YOUR ASSIGNMENT = Filter the data below for the string "Sort" and copy each matching line.

EXERCISE INPUTS =
····················
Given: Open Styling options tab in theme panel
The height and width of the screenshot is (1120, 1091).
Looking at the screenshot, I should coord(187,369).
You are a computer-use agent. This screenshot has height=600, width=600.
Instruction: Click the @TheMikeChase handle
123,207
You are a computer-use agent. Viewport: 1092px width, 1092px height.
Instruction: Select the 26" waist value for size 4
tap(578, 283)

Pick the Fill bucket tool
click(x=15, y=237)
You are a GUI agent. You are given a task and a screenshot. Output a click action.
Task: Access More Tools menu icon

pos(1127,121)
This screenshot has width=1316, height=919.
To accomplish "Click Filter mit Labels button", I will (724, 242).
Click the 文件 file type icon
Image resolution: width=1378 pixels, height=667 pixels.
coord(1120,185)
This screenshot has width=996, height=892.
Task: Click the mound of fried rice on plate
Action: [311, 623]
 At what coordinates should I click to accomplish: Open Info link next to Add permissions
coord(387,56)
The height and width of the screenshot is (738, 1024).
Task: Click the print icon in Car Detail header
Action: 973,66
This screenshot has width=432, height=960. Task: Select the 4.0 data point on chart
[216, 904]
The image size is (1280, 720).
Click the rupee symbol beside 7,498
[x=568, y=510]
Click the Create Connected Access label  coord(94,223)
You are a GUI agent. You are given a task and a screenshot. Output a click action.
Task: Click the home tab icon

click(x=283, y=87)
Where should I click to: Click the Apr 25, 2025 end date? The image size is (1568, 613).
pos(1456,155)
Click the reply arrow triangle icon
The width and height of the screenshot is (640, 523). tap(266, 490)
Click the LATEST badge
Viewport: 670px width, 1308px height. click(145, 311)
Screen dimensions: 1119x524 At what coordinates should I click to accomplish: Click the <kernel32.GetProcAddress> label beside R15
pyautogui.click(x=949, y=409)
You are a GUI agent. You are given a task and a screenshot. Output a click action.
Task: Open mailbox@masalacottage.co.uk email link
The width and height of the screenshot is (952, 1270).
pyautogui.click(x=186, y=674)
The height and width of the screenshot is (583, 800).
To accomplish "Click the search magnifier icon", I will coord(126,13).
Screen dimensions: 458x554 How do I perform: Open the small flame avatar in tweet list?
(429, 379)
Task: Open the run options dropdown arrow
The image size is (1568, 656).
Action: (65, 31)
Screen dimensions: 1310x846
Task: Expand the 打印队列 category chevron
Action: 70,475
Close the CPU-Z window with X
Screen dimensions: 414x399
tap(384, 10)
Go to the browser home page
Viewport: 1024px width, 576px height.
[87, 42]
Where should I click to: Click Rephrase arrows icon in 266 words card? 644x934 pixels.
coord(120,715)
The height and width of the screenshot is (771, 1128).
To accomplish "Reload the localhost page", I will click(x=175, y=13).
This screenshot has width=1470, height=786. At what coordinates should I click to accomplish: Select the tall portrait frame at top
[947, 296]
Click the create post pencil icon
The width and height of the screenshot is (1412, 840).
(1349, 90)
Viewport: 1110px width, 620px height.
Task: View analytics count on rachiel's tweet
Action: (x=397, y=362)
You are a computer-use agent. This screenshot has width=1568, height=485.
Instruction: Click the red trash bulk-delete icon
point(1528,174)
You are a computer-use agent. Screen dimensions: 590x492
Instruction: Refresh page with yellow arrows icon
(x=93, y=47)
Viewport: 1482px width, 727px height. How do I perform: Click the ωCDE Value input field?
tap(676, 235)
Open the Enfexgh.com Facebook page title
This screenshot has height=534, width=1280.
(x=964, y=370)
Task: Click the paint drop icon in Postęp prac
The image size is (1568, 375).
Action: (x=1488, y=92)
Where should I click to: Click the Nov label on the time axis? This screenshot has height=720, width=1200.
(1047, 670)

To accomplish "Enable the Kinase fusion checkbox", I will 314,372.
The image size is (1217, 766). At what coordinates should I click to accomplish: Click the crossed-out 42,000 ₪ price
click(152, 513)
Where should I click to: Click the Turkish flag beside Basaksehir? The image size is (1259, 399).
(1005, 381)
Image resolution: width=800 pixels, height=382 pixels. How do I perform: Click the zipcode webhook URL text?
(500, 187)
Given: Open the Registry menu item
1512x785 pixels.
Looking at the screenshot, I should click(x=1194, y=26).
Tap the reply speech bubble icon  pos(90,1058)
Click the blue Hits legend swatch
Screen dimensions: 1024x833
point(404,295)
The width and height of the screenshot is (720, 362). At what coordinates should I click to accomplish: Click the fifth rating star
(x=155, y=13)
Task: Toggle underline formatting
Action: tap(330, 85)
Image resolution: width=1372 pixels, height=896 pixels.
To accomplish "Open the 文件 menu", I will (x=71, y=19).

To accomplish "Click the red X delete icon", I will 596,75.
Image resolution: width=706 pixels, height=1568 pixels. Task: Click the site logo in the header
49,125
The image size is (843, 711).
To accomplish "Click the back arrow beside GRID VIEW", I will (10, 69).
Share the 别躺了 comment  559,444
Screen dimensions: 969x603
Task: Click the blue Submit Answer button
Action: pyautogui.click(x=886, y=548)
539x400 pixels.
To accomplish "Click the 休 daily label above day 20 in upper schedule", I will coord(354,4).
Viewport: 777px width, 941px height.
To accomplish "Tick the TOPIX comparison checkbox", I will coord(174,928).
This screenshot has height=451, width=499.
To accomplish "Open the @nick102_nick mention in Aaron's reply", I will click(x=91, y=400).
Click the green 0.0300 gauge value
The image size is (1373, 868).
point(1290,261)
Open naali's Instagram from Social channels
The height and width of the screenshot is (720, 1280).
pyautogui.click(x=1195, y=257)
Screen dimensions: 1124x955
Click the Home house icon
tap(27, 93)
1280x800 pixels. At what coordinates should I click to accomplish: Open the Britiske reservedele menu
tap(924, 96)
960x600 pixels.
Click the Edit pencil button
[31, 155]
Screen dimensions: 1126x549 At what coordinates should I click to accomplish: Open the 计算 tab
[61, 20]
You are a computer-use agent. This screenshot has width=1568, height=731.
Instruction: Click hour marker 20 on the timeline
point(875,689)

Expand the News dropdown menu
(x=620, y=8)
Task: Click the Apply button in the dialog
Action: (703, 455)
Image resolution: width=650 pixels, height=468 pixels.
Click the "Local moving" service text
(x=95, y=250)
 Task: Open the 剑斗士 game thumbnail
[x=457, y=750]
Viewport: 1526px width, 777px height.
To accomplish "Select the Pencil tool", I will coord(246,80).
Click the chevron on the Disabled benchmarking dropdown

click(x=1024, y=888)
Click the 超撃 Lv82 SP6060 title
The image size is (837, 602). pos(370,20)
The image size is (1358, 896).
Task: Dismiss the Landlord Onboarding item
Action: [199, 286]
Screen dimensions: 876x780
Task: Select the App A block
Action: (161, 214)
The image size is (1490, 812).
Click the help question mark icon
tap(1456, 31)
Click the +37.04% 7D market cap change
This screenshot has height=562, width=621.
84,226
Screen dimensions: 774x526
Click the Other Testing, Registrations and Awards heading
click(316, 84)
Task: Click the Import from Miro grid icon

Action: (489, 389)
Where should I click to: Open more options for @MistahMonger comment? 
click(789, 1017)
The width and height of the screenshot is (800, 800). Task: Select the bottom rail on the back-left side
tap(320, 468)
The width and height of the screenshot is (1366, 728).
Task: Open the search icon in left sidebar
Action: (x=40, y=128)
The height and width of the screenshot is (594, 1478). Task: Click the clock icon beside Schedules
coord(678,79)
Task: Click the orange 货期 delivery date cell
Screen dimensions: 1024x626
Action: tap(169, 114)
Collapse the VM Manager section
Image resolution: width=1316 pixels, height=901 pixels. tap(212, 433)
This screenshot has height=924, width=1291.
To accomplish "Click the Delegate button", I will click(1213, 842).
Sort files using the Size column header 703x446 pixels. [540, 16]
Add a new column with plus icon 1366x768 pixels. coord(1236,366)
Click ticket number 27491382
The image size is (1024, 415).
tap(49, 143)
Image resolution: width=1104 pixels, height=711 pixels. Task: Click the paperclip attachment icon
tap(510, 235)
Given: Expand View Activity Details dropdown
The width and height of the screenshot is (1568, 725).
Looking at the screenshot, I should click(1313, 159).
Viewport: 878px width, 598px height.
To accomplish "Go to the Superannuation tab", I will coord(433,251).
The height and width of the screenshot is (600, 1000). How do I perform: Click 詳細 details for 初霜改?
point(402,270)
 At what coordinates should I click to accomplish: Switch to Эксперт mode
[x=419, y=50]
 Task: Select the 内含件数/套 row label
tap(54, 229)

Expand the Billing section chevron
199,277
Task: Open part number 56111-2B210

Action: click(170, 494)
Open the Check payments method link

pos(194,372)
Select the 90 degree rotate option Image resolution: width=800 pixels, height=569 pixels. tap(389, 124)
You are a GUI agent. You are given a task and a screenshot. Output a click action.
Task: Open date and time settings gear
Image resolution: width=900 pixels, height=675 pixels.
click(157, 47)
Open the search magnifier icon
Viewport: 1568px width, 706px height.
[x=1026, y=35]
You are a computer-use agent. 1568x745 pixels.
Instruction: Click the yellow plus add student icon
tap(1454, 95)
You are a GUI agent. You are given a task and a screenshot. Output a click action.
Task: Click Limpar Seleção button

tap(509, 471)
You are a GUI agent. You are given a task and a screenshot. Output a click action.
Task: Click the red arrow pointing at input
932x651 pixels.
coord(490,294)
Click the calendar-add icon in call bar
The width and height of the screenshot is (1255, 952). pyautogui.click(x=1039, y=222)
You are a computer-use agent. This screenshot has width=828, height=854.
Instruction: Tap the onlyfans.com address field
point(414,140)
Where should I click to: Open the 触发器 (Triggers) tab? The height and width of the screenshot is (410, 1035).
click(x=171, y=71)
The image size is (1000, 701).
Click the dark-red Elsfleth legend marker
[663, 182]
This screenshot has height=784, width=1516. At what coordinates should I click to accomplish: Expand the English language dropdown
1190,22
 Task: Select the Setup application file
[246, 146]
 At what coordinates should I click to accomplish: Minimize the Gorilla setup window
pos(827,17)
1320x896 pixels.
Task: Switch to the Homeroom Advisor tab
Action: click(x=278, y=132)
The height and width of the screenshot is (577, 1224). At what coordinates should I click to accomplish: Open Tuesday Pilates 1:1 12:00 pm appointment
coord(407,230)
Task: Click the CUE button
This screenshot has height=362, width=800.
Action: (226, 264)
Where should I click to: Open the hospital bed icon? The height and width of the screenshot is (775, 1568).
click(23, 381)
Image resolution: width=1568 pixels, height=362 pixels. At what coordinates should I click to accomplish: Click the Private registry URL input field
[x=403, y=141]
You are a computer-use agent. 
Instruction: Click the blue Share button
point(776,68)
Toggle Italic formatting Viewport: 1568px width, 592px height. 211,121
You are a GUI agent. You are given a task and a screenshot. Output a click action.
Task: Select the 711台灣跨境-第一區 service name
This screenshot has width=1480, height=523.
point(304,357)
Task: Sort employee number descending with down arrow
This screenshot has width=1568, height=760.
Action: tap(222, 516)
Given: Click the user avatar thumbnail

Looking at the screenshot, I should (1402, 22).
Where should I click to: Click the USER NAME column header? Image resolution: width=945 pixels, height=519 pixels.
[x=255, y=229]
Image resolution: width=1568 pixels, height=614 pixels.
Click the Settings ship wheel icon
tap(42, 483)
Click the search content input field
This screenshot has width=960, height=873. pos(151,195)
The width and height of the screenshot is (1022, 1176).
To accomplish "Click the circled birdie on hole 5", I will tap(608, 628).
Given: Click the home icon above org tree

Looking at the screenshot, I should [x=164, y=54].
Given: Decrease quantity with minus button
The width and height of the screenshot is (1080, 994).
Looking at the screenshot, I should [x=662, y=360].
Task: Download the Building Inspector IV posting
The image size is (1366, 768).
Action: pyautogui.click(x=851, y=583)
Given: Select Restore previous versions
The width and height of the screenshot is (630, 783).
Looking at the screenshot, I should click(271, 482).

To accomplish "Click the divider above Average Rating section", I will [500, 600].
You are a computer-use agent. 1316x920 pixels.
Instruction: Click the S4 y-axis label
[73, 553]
····················
TASK RESPONSE =
Sort files using the Size column header 703x446 pixels. [540, 16]
Task: Sort employee number descending with down arrow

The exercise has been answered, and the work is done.